The cultural catalyst has staying power in theory. NEET culture isn't going anywhere — if anything, the AI job displacement narrative is accelerating. The Matrix references are evergreen. And the combination of the two creates a meme template that's easy to extend: Agent Smith submitting résumés, Smith at the unemployment office, Smith discovering crypto Twitter. The meme surface area is large.
But sustainability in meme tokens isn't about the quality of the joke — it's about the community's ability to keep producing content and attracting new holders. Right now, $NEES has volume and velocity but no visible community infrastructure. No Twitter account in the DexScreener listing, no Telegram, no website. That's either a sign that this is purely organic discovery (bullish for authenticity) or that there's no one steering the ship (bearish for longevity).
The organic score from Jupiter enrichment sits at 53.1 — labeled "medium." That's the uncomfortable middle ground: not bot-driven enough to dismiss, not organic enough to fully trust. The bot-holders metric shows a high percentage, which suggests some portion of the 23,000+ transactions are automated. How much is arbitrage bots (neutral) versus wash trading (bearish) is impossible to determine from the outside.

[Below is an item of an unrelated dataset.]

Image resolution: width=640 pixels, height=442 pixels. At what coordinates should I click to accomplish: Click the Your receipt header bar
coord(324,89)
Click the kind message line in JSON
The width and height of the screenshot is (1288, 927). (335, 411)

The bear case is straightforward: $NEES is a seven-hour-old pump.fun token with no socials, no team, and $26.5K in liquidity. The 2,718% move has already happened. You're not early — you're watching the replay. The question is whether a second wave of discovery (via this article, via CT screenshot culture, via Jupiter's trending page) creates a new floor or just provides exit liquidity for the first movers.
MemeDesk Verdict
🟡 Speculative — $NEES is one of the more intellectually interesting meme tokens we've covered. The NEET × Agent Smith mashup is genuinely clever, the cultural timing is impeccable, and the on-chain profile is cleaner than 95% of pump.fun launches we scan. The 12.7% top-3 concentration and 754 holders suggest real distribution. But "clever" and "investable" are different words. The explosive move is behind you, the liquidity is dangerously thin, and there's zero community infrastructure to sustain momentum beyond the initial viral window. If someone builds a Twitter presence and the meme templates start circulating, $NEES could have genuine second-day legs. If the volume drops below $500K in the next six hours, the exit window is closing. Watch the holder count — if it crosses 1,000 by midnight UTC, the community is forming organically. If it stalls, the NEET became a NEETwork error.

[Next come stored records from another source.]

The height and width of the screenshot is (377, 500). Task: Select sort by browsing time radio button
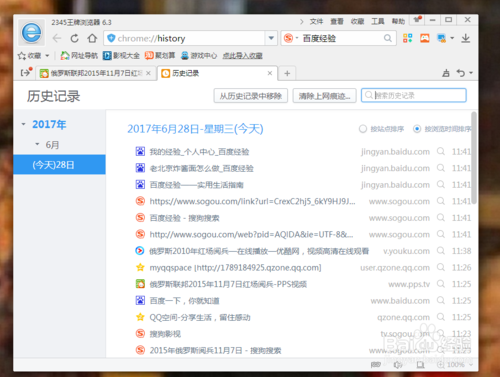pyautogui.click(x=417, y=129)
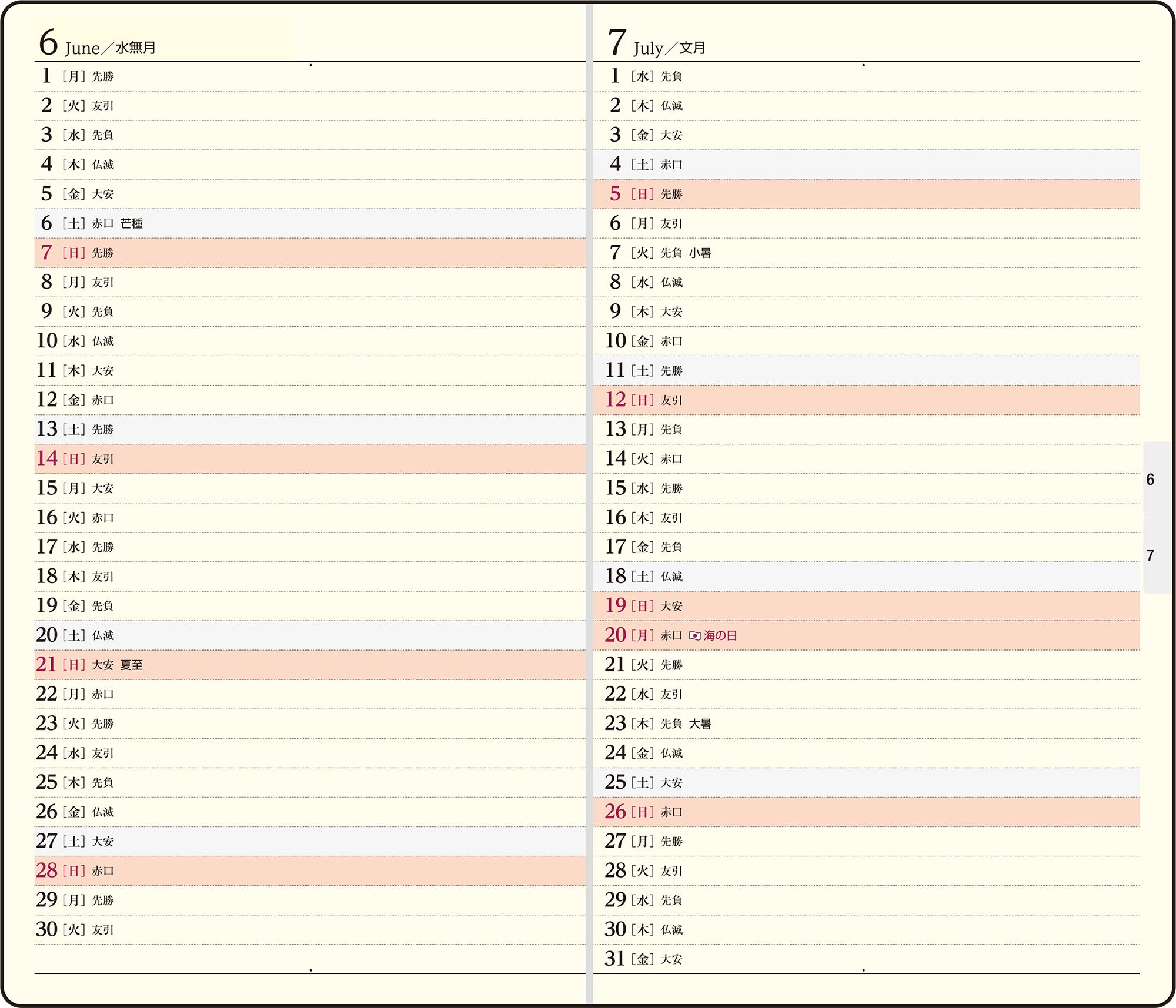
Task: Click the July 1 Wednesday row
Action: click(866, 76)
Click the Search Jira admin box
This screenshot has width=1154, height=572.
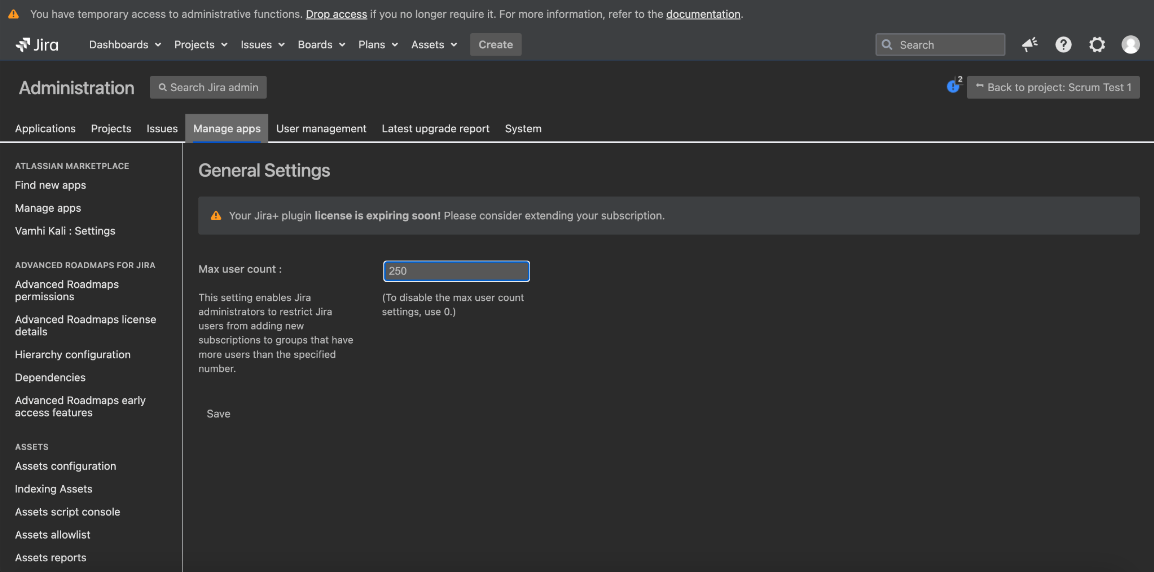(x=208, y=87)
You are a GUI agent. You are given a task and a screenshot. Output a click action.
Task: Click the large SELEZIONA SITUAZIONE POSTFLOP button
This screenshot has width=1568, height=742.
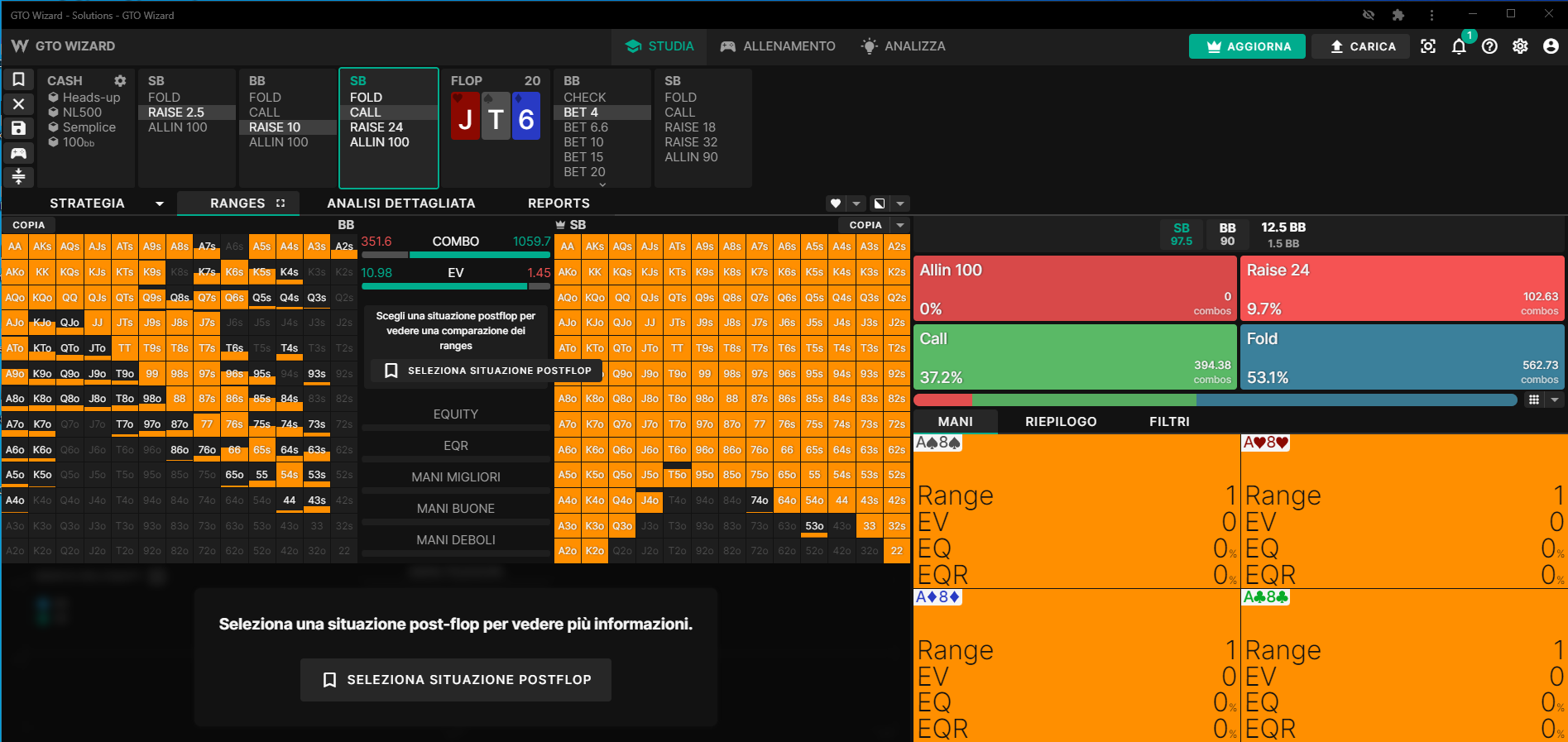click(x=456, y=680)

What is $NEES crypto token?
$NEES (NotInEmploymentEducationSmith) is a meme token on Solana launched via pump.fun on March 14, 2026. It combines NEET culture (Not in Employment, Education, or Training) with The Matrix's Agent Smith character — creating a satirical commentary on unemployment, AI displacement, and internet identity.
Why is $NEES pumping?
$NEES gained 2,718% in its first 7 hours, driven by Jupiter Cooking list visibility and the cultural resonance of its NEET × Agent Smith mashup. The $4.5M in volume suggests viral organic discovery, though the medium organic score (53.1) indicates some bot activity is mixed in with genuine trading.
Is $NEES safe to buy?
The on-chain profile is clean: Rugcheck score of 16, no freeze or mint authority, 12.7% top-3 holder concentration. However, liquidity is only $26.5K against a $304K market cap — meaning large sells can cause dramatic price drops. The token has no official social media presence or team. Exercise extreme caution with position sizing.
What does NEES stand for?
NEES stands for NotInEmploymentEducationSmith — a portmanteau combining NEET (Not in Employment, Education, or Training, a socioeconomic category) with Agent Smith from The Matrix. The concept imagines the system's enforcer itself becoming unemployed — a commentary on systemic breakdown and internet-native identity.